Lustre on AWS Cloud Clusters

To set up a Lustre file system quickly, skip to the quick start.

Amazon CLOUD CLUSTERS

When Amazon initially launched their cloud service EC2, it was primarily geared towards running simple web services. The hardware they offered fitted those needs: 1 Gbit/s network bandwidth and paravirtual machines. However, virtual performance is not the same as real performance. Amazon actually run several virtual machines on the same machine, and thus CPU, network, and I/O bandwidth are shared. On average the performance is good, but sometimes two virtual machines contend for the same resource. This is OK for running a web service, but it can be bad for parallel applications that need a lot of communication. Bandwidth of 1 Gbit/s is very slow compared to the kinds of networks used in supercomputing - 10GigE or Infiniband. The variance in performance of EC2 networking is also a major problem for most high performance applications, since they tend to use a lot of collective communications, where each processor needs to communicate with many others at the same time. If one link on one machine is temporarily slow, then this can affect all other machines. The larger the virtual cluster gets, the more this variance will affect the performance of the parallel application.

In 2010, Amazon started offering HPC instances. A cluster of these machines are connected with a high bandwidth network with a speed of 10 Gbit/s. With several of these HPC instances you can build a High Performance Compute (HPC) cluster in the cloud on which you can run parallel applications.

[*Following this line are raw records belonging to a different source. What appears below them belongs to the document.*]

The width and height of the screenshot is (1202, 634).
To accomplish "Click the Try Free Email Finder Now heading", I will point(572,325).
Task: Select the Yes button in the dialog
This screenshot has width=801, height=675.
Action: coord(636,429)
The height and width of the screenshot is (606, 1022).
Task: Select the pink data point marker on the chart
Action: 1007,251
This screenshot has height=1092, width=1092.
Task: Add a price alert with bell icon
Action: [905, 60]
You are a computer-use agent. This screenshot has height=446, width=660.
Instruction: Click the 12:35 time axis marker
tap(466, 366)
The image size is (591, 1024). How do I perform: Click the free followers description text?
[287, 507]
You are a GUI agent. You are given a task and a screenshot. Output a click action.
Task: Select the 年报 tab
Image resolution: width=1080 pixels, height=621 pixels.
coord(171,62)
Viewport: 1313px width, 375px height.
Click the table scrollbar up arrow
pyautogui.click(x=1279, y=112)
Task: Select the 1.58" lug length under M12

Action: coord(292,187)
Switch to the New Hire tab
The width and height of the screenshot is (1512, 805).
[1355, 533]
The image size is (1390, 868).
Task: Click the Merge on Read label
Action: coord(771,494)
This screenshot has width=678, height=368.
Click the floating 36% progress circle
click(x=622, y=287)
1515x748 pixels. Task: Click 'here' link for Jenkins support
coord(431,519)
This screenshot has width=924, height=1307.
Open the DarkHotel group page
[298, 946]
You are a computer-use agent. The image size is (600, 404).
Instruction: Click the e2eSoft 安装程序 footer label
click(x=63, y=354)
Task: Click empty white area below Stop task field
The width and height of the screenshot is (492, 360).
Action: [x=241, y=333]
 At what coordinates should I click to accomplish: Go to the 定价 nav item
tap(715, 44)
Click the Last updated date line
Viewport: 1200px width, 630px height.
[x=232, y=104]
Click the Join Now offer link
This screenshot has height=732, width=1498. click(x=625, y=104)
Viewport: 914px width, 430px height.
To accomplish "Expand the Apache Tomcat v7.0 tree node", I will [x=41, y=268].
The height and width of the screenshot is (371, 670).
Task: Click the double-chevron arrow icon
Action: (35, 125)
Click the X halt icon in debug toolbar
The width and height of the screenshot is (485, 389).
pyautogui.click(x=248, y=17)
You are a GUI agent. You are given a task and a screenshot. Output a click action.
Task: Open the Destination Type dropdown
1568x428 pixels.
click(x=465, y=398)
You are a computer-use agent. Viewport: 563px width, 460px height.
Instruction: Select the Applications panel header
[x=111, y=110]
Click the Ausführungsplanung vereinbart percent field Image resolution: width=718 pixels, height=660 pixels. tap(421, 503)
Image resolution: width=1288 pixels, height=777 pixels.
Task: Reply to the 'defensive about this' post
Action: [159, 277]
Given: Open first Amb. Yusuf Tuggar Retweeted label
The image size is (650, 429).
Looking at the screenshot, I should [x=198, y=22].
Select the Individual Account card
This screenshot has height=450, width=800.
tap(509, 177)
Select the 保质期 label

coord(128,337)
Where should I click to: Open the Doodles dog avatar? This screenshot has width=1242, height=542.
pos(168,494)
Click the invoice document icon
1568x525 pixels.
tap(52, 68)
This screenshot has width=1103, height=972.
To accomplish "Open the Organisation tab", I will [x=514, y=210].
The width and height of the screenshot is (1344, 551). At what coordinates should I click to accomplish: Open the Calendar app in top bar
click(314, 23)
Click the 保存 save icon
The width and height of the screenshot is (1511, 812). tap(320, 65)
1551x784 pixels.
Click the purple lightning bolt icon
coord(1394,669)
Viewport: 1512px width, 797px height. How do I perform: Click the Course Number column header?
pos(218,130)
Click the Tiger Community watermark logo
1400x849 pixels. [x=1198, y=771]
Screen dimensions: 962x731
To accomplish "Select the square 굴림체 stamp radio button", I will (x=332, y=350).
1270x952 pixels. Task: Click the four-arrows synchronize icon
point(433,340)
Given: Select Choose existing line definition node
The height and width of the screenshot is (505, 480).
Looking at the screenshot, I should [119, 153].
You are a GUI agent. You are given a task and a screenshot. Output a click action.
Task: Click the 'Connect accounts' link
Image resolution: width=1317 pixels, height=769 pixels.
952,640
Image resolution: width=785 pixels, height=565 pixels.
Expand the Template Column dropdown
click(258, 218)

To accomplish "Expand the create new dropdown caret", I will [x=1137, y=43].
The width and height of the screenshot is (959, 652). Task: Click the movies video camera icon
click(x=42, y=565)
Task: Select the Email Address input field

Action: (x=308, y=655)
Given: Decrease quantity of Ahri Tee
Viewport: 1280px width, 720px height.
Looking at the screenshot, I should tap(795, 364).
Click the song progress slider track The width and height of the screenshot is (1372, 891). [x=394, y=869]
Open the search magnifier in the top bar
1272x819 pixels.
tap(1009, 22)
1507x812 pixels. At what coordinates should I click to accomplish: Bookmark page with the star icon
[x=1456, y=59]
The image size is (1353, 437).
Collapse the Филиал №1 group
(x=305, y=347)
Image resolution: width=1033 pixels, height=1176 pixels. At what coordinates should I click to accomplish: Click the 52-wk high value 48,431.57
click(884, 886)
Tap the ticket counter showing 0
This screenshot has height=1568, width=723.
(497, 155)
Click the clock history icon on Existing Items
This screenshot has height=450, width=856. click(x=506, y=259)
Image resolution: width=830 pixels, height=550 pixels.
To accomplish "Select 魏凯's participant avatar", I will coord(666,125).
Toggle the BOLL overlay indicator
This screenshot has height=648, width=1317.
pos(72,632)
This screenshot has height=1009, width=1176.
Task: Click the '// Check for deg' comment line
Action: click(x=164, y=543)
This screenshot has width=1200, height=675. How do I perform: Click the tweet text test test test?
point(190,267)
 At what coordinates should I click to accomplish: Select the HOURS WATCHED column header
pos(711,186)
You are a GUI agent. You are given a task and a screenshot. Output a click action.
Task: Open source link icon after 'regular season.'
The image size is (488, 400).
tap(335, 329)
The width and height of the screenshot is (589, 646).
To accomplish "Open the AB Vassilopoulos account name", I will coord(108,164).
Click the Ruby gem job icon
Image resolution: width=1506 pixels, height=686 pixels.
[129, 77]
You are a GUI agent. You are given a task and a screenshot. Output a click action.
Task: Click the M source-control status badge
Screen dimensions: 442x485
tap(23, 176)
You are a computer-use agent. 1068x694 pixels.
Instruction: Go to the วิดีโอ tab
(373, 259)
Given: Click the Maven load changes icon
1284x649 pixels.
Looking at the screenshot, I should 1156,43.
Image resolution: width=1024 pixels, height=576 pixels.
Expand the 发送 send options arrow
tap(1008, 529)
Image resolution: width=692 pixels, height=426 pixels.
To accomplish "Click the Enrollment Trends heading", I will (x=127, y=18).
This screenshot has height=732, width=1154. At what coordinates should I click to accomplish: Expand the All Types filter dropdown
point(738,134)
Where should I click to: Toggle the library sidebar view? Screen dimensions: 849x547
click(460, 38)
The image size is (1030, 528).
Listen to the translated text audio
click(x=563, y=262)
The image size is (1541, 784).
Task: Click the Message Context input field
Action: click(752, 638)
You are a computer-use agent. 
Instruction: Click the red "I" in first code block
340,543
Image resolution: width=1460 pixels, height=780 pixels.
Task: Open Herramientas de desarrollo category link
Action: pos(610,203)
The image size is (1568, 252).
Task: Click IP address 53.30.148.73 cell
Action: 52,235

However, when you launch a number of HPC instances on Amazon EC2, you just have a bunch of idle machines. How do you make them useful? One of the things you may need is a shared file system. Amazon offers two storage solutions: S3 and EBS. If you want to run high performance applications, then neither of those will help you out. S3 is aimed at durability and availability, but single file performance is poor. EBS provides reliable, high performance block devices, which can be attached to a machine, but cannot be shared. When you need a shared file system, you'll have to run it yourself on your cluster.

For a Linux environment you can choose from a number of file systems, including

  • NFS, which lets you share one particular directory on the file system of one server
  • HDFS, the Hadoop Distributed File System, a clone of the Google File System
  • Lustre, a parallel distributed file system aimed at high performance applications

There are various documents on the web  on how to set up an NFS or HDFS file system. However, there are currently no descriptions of how to set up a Lustre file system on EC2. Cloudscale's big data analytics cloud service can be used with S3, HDFS, MapR or Lustre as backend file systems. Of these various backends, Lustre offers the highest levels of performance. As a helpful guide for those that want to use Lustre on AWS we have produced this quick how-to guide.

Lustre

Lustre is a parallel and distributed file system. This file system is hosted by several servers: one management server (MGS), one metadata server (MDS), and several object storage servers (OSS). Together they serve a single file system, which can be mounted on thousands of Linux clients. It achieves very high I/O throughput by distributing and striping files over multiple disks - Object Storage Targets (OST) in Lustre jargon. It is the ideal network file system for high performance computer clusters, and is used in most of the high end supercomputing systems around the world. Now Cloudscale is leading the charge to bring the power and performance of Lustre to cloud computing.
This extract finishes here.